Your task:
Answer these about the XDP code below:
1. Which company does the copyright line name?
2. At most, how many times does the loop in csum_fold_helper run?
3. Which function does ipv4_csum call before csum_fold_helper?

--- start of Text to read ---

'I'm not receiving packets using XDP_TX

// SPDX-License-Identifier: (GPL-2.0 OR BSD-2-Clause)
// Copyright (c) 2018 Netronome Systems, Inc.
#define BPF_NO_GLOBAL_DATA

#include <stdbool.h>
#include <stddef.h>
#include <string.h>
#include <linux/bpf.h>
#include <linux/icmp.h>
#include <linux/if_ether.h>
#include <linux/if_vlan.h>
#include <linux/in.h>
#include <linux/ip.h>
#include <linux/tcp.h>
#include <linux/udp.h>
#include <linux/ipv6.h>
#include <endian.h>

#include "bpf_endian.h"
#include "bpf_helpers.h"
#include "jhash.h"
#include "common.h"
#include "parsing_helpers.h"

#include <stdint.h>

__attribute__((__always_inline__))
static inline __u16 csum_fold_helper(__u64 csum) {
    int i;
#pragma unroll
    for (i = 0; i < 4; i++) {
        if (csum >> 16)
            csum = (csum & 0xffff) + (csum >> 16);
    }
    return ~csum;
}

__attribute__((__always_inline__))
static inline void ipv4_csum(void* data_start, int data_size, __u64* csum) {
    *csum = bpf_csum_diff(0, 0, data_start, data_size, *csum);
    *csum = csum_fold_helper(*csum);
}

__attribute__((__always_inline__))

--- end of Text to read ---
--- start of Given material ---

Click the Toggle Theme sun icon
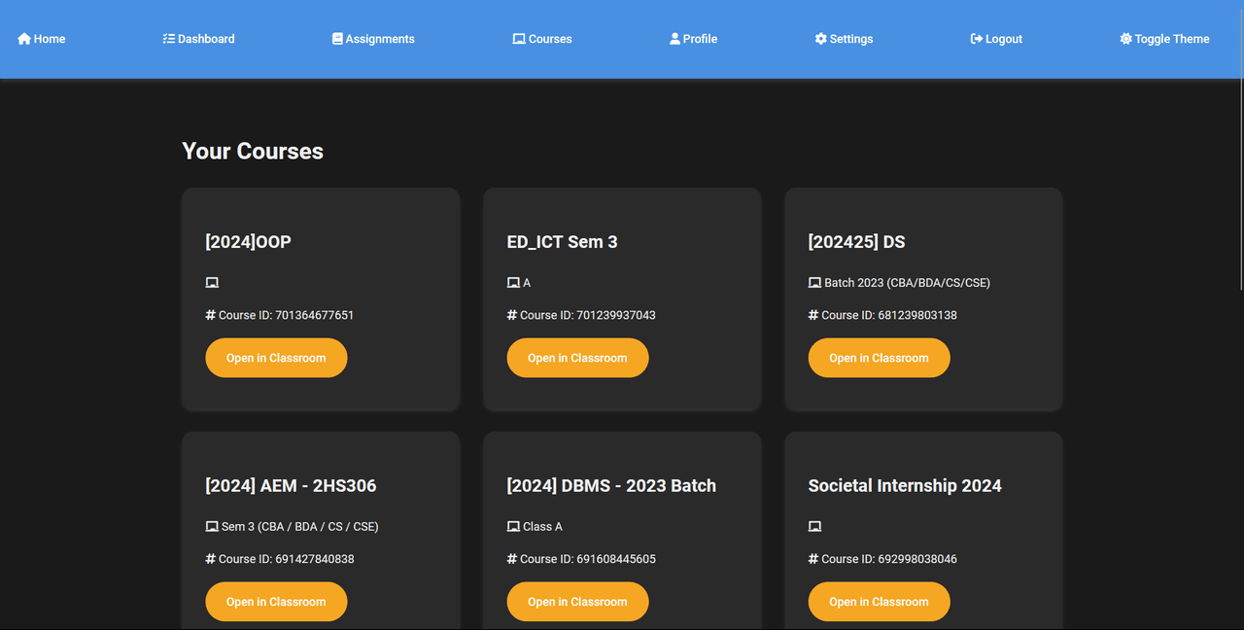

--- end of Given material ---

Solution to this task:
1. Netronome Systems, Inc.
2. Four times.
3. bpf_csum_diff